§ EXERCISE BRIEF: Transcribe the material verbatim, starting at its first line and stopping once the line containing "This screenshot has height=471, width=694." has been given; no picture should appear.

§ LISTED RECORDS:

○ ○ ○ ○ ○ ○ ○

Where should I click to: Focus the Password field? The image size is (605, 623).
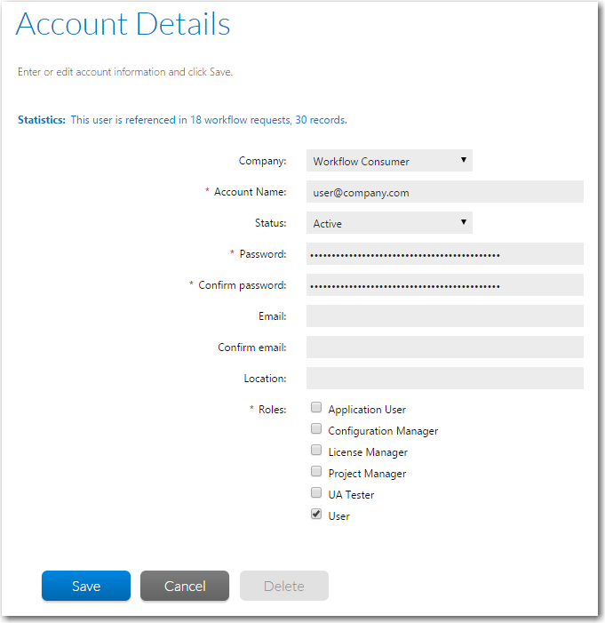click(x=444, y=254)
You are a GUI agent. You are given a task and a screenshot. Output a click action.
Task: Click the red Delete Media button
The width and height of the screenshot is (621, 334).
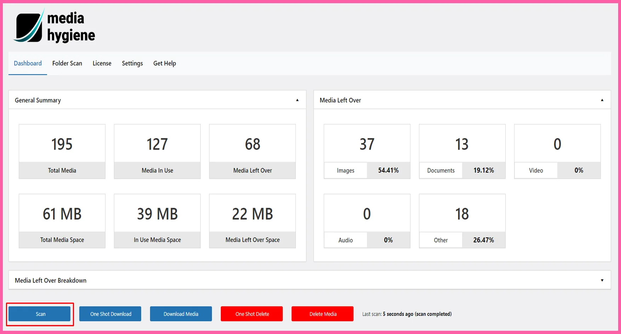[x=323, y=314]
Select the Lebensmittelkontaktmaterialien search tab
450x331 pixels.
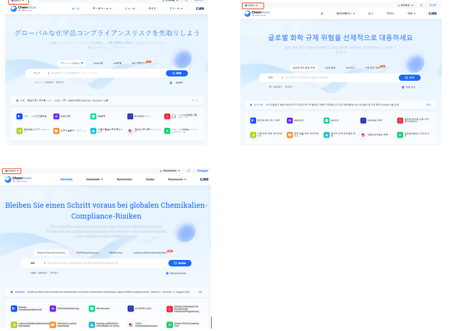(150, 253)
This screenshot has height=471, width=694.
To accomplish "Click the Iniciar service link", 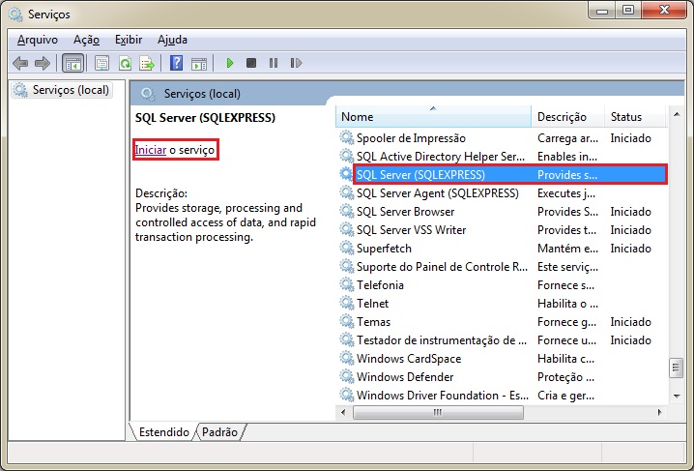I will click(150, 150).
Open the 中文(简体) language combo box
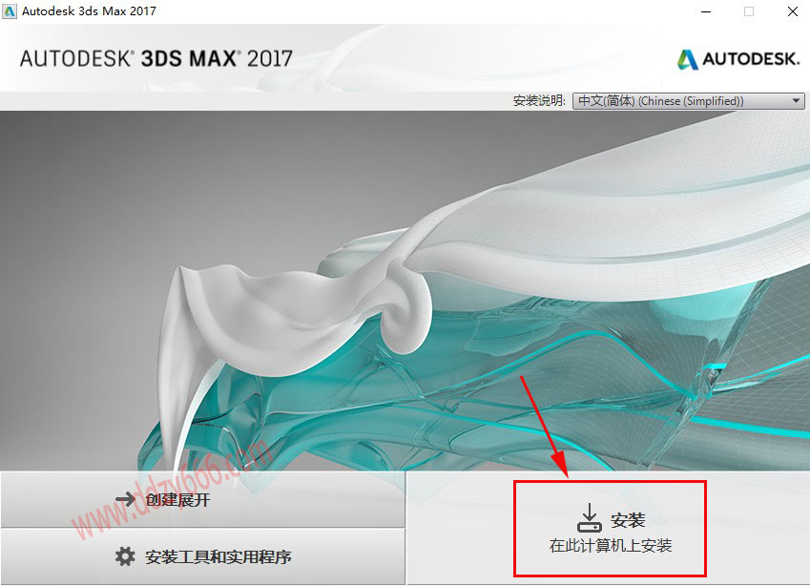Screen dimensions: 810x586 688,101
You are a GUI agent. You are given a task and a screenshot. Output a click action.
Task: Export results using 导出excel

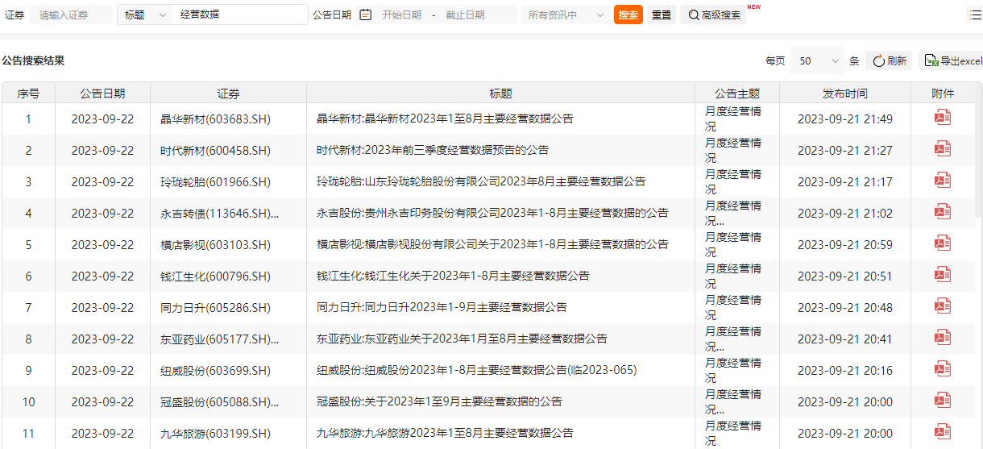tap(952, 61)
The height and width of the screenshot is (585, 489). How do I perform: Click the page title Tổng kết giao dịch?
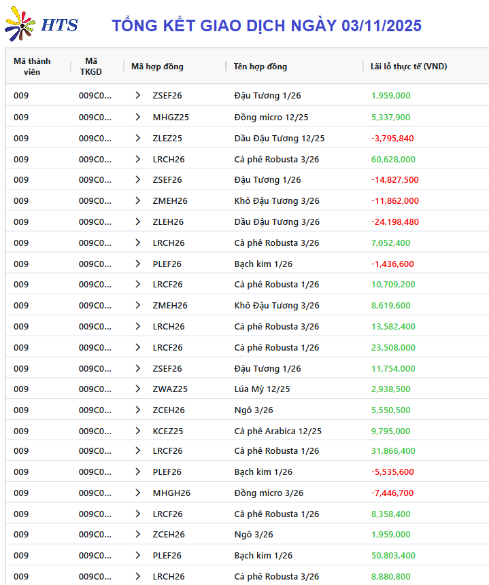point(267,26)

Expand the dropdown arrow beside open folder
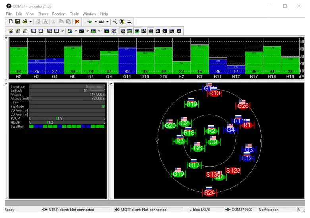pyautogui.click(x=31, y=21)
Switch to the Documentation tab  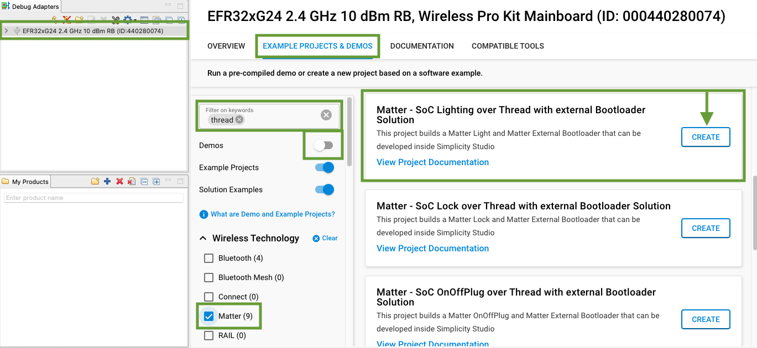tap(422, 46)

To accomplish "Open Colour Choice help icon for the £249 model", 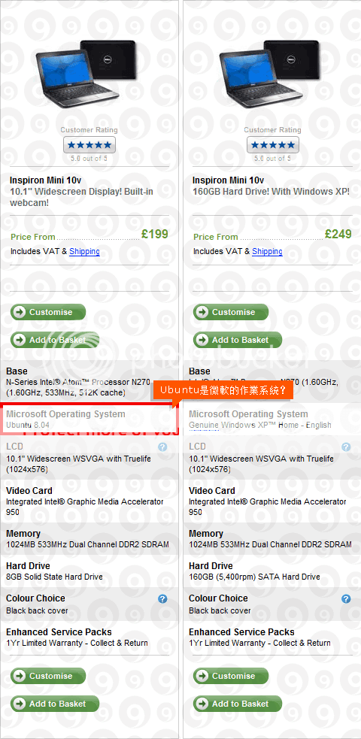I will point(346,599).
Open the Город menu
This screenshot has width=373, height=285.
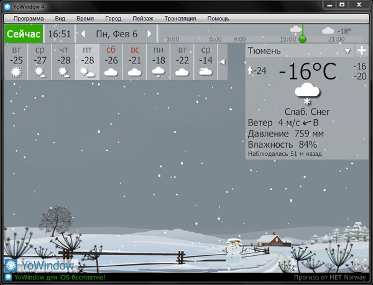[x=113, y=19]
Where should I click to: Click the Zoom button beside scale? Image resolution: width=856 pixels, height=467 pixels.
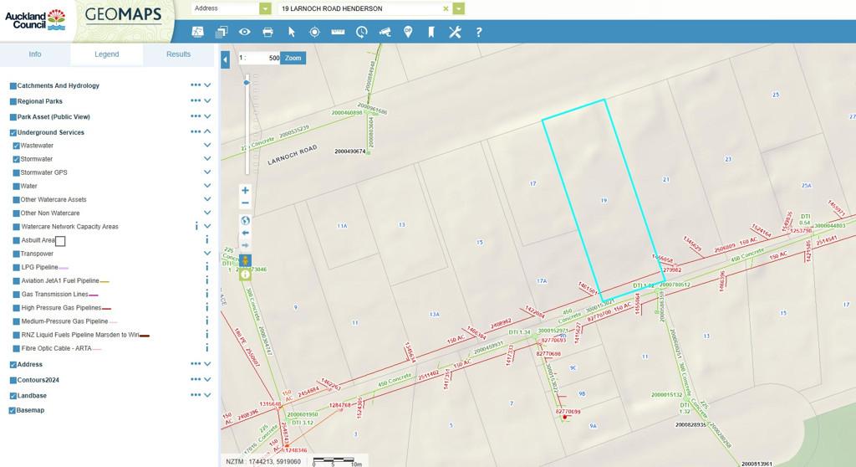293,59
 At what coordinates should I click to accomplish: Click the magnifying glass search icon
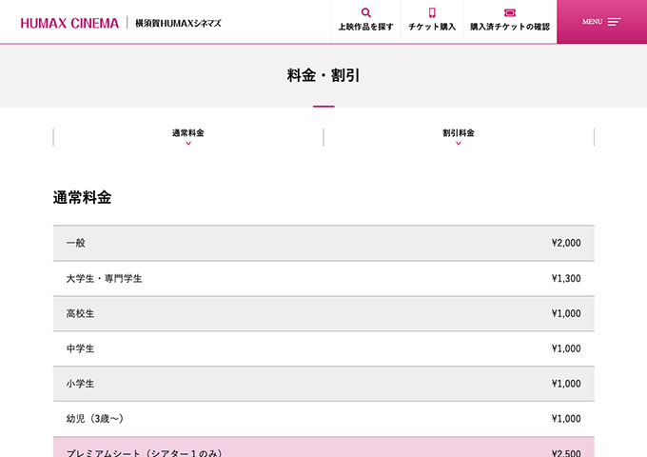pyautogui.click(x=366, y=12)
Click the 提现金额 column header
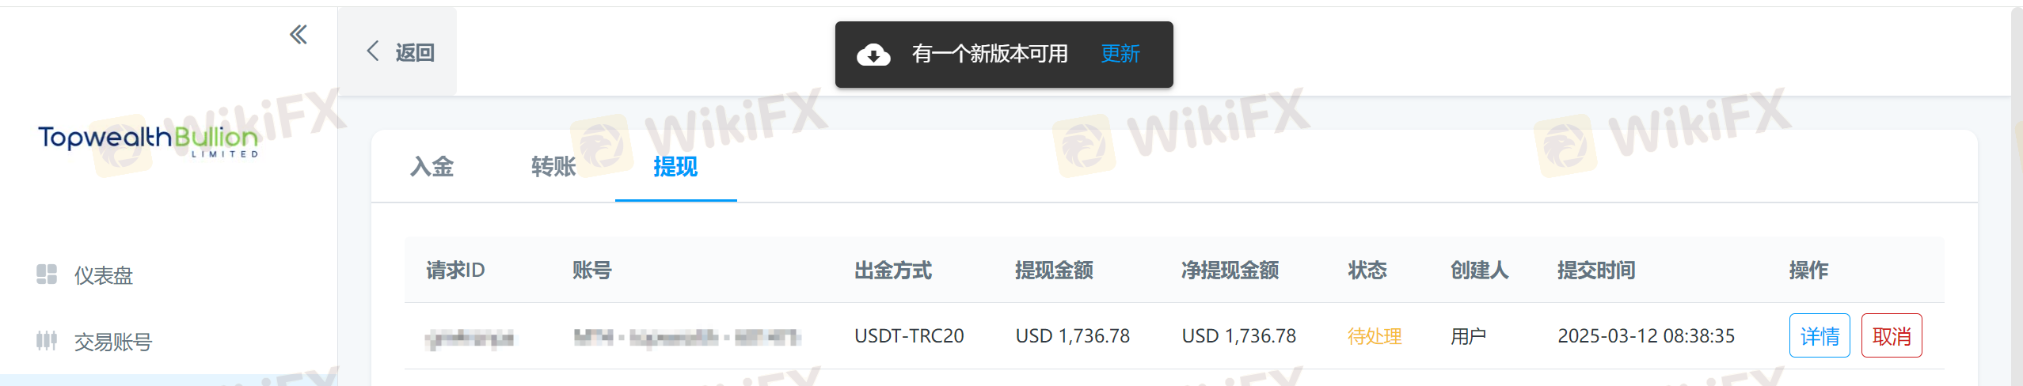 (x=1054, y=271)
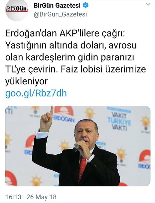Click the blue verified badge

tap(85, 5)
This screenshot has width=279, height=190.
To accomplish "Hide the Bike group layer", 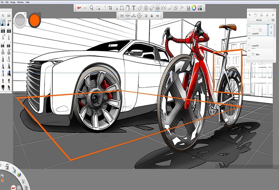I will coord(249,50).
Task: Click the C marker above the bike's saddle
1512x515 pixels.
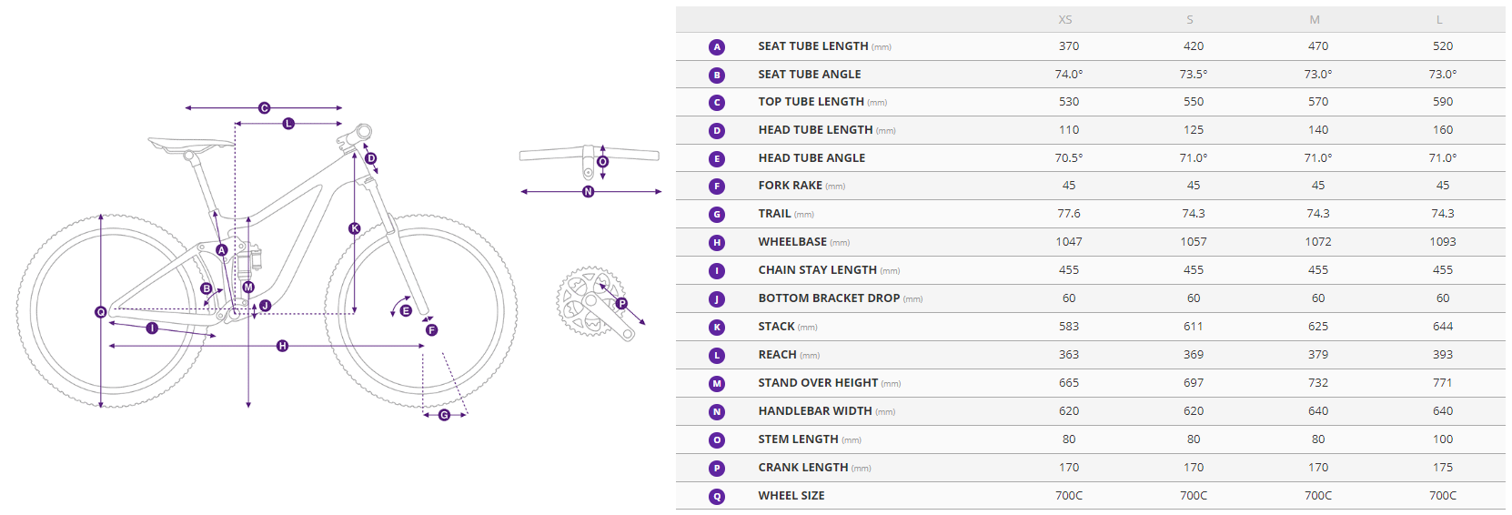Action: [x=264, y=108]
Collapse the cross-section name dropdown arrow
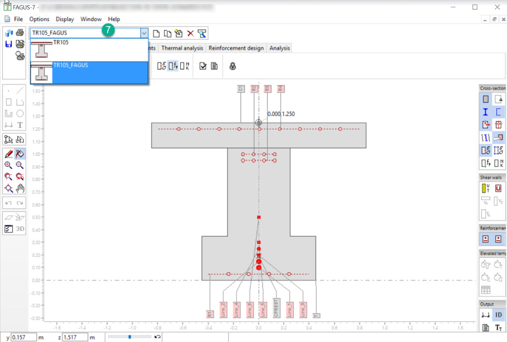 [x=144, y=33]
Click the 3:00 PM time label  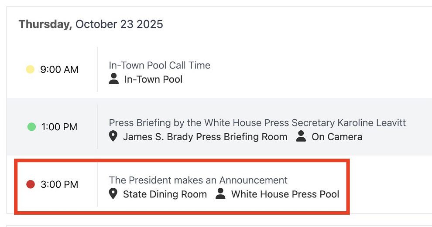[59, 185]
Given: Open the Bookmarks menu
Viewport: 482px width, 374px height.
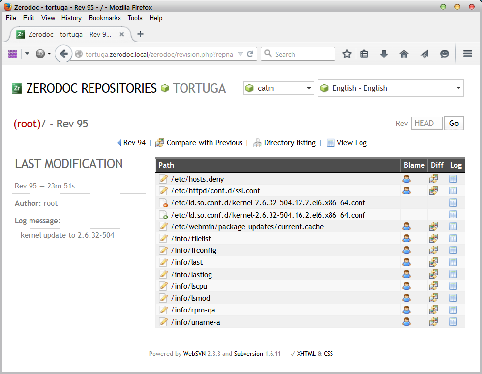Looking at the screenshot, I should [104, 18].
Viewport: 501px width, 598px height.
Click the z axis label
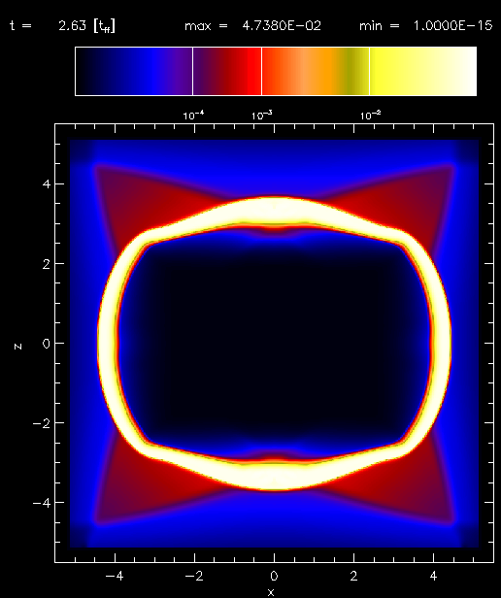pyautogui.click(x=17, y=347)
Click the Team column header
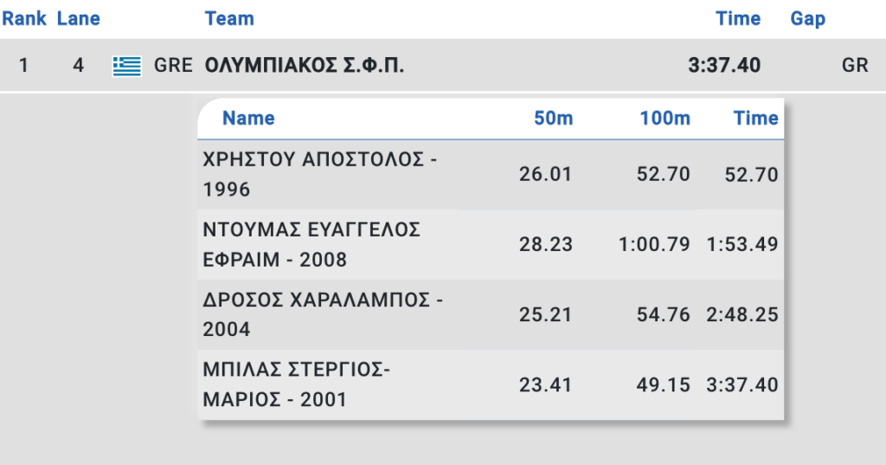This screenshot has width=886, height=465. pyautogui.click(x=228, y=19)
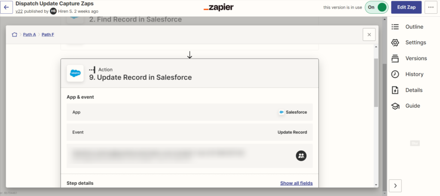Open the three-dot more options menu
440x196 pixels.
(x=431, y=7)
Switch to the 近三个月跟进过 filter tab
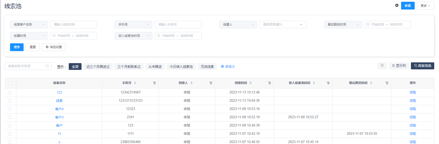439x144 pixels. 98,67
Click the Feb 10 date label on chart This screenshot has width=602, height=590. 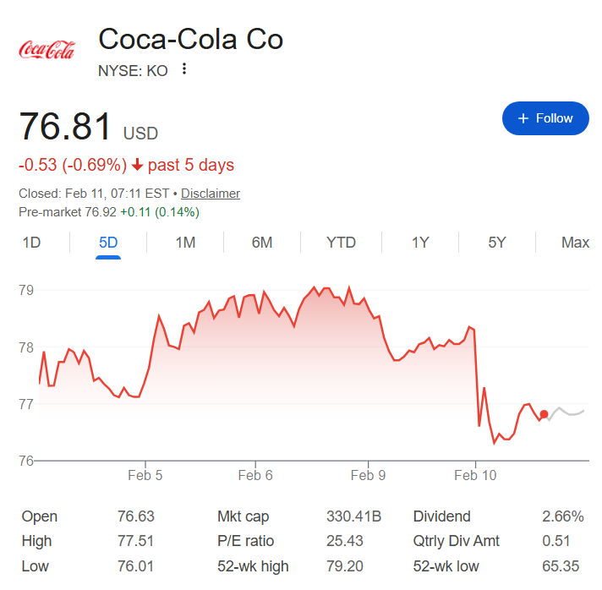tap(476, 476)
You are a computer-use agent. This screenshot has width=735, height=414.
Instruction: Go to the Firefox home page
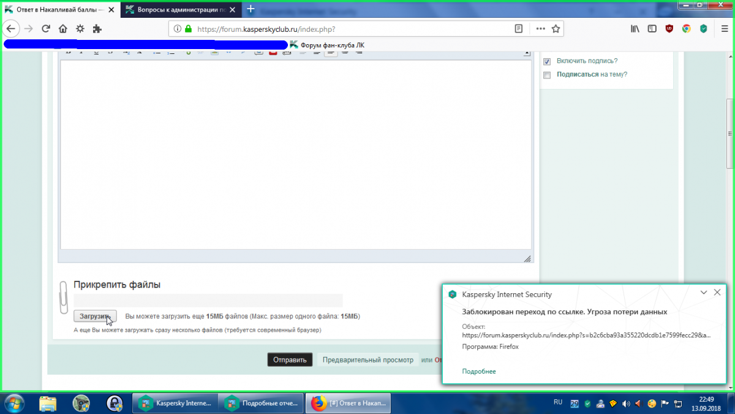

○ ○ ○ ○ ○ ○ ○

§ WRITTEN SOLUTION:
Where should I click to: Focus the Password field? The image size is (605, 623).
click(x=444, y=254)
You are a GUI agent. You are given a task and a screenshot. Output a click action.
Task: Click the red Delete Media button
The width and height of the screenshot is (621, 334).
[x=323, y=314]
Select the Lebensmittelkontaktmaterialien search tab
450x331 pixels.
(150, 253)
This screenshot has height=471, width=694.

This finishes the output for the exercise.